Exercise A: In the edger forum thread, rewrite the paragraph beginning "I had purchased" as a short bulleted list that keeps its main facts.
Exercise B: Resume the edger forum thread from the end of its final post.

Supplied passage:

** Begin **

# Optical Forums > Optical and Ophthalmic Equipment >  Edger Sentitelli LE9000

## optci-relate

Hello All,

I am new to this forum and  have read the solutions that some of you posted in the past. Very helpful. Thanks for sharing.

I have a little problem with my edger and hoping that some of you may be able to guide me if you had encountered this issue in the past.

I had purchased the Senitellelli edger LE9000 from VSI. I am not good at all with edging and working with the edger. It is a little over a year, so the manufacture warranty is no longer available. Lately I had problem with my tracer and I was able to clear it and get it worked again. The edger works fine now, doesn't give me any error. However, it tends to ask for a big blank size when it comes to edging. After all calculation, the edger said the minimum blank size should be 59, I even used the 68 blank size, set Passive Mode just so I can move the place that I block the lens, the edger/feeler still doesn't touch the lens (meaning I need bigger blank size). It doesn't make sense to me. I am not sure how to fix this or I am missing some knowledge here. I have tried many jobs and same problem. Please help me out.

Thanks in advance.

----------


## Stephen Santinelli

It sounds like the feeler arm height is not correct. Here is an article on how to adjust it: How do I adjust the feeler arm height? 

Best_Steve

----------


## optci-relate

> It sounds like the feeler arm height is not correct. Here is an article on how to adjust it: How do I adjust the feeler arm height? 
> 
> Best_Steve


Hi Steve,

I truthly appreciate your reply. While calibarting, the feeler made the sluggish sound when move to the left or the right, but it finished. But the lenses now are cut too small. Tried calibrating a couple time (SMU and lenses size), don't know how to fix. Could you please provide some guidance. 

Thank you.
Cindy.

** End **

Recorded data:

** Begin **

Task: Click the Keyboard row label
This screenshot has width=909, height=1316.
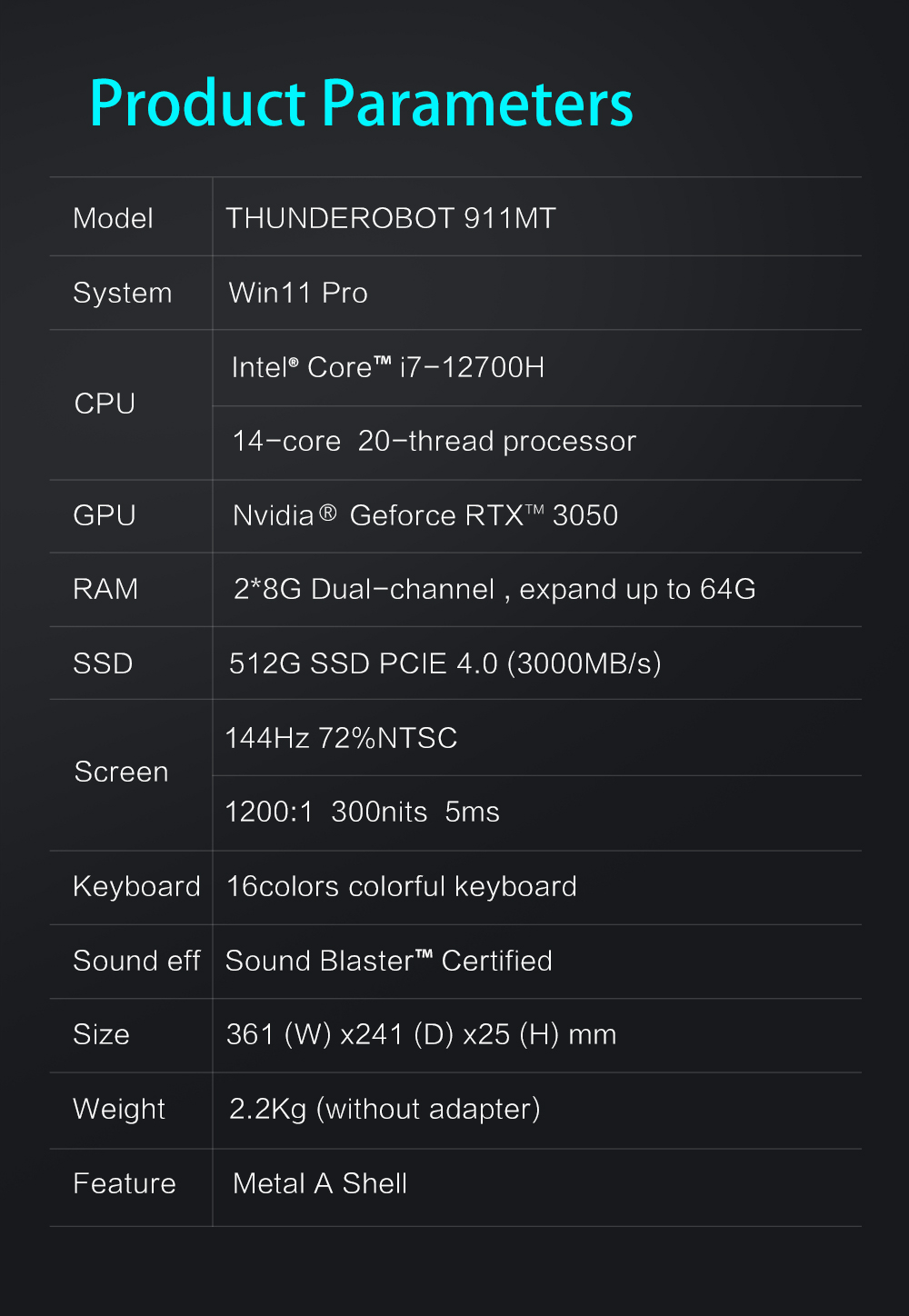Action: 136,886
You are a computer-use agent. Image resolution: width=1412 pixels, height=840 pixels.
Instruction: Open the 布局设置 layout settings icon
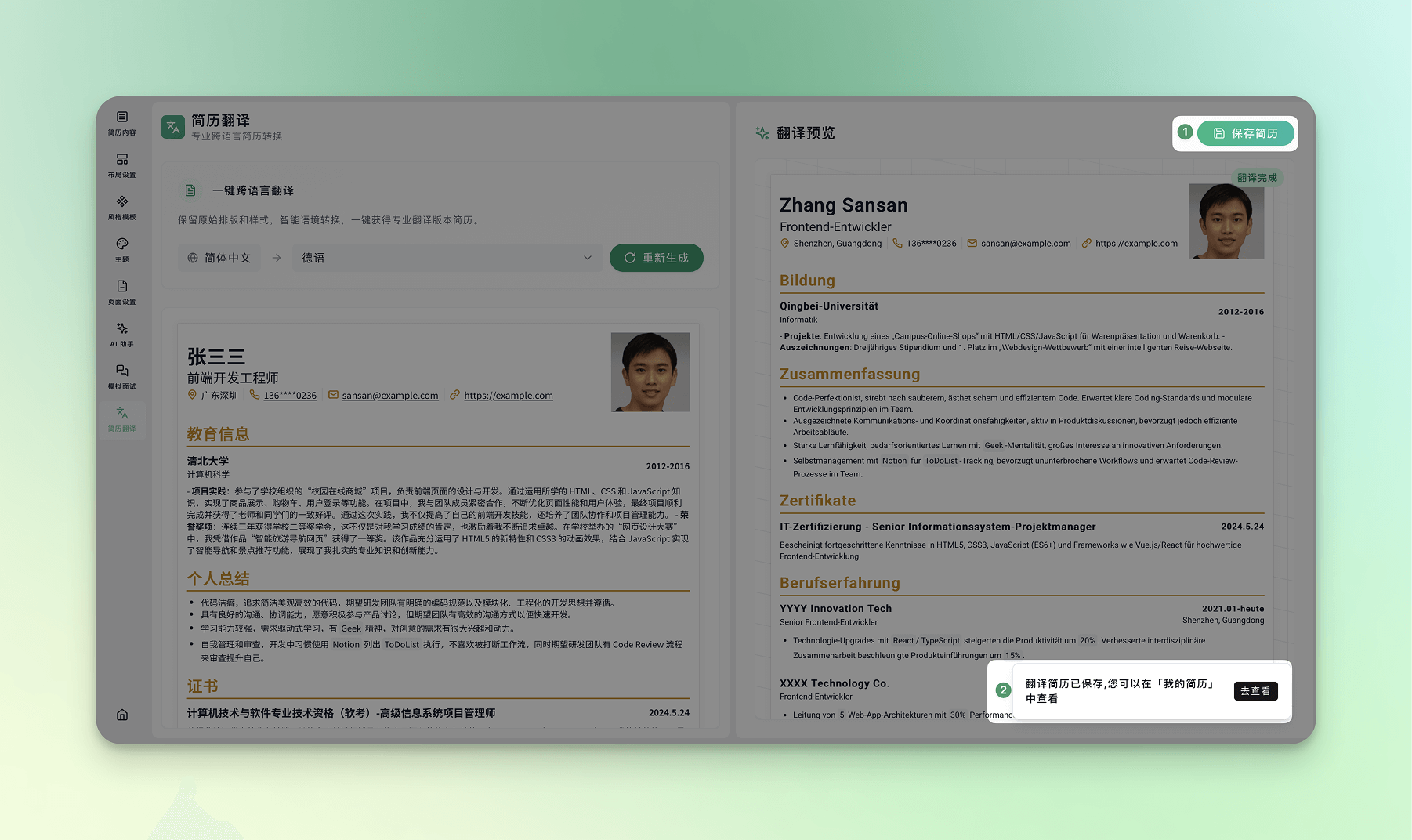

** End **

Task result A:
- The poster bought an LE9000 edger from VSI and is not skilled at edging.
- The machine is a little over a year old, so the manufacturer warranty has expired.
- A recent tracer problem was cleared, and the edger now runs without errors.
- The edger asks for oversized blanks. It calculated a minimum blank size of 59, but even with a 68 blank and Passive Mode used to shift the blocking point, the feeler still does not touch the lens.
- The same thing happens on many jobs, and the poster does not know how to fix it.

Task result B:
----------


## Stephen Santinelli

> Hi Steve,
> 
> I truthly appreciate your reply. While calibarting, the feeler made the sluggish sound when move to the left or the right, but it finished. But the lenses now are cut too small. Tried calibrating a couple time (SMU and lenses size), don't know how to fix. Could you please provide some guidance. 
> 
> Thank you.
> Cindy.


LMU calibration should not change the size of the lens?? If your lenses are small you must first confirm the tracer is calibrated. Once the tracer is calibrated then you should adjust your size. I'm concerned with the sluggish sound and the LMU can become messed up if not maintained properly.  

If calibrating the tracer doesn't help with the lens size, I suggest you call our tech support 800-644-3343, so that we can ask more questions.

Best_Steve

----------


## optci-relate

> LMU calibration should not change the size of the lens?? If your lenses are small you must first confirm the tracer is calibrated. Once the tracer is calibrated then you should adjust your size. I'm concerned with the sluggish sound and the LMU can become messed up if not maintained properly.  
> 
> If calibrating the tracer doesn't help with the lens size, I suggest you call our tech support 800-644-3343, so that we can ask more questions.
> 
> Best_Steve


Will do.

Thanks again.
Cindy.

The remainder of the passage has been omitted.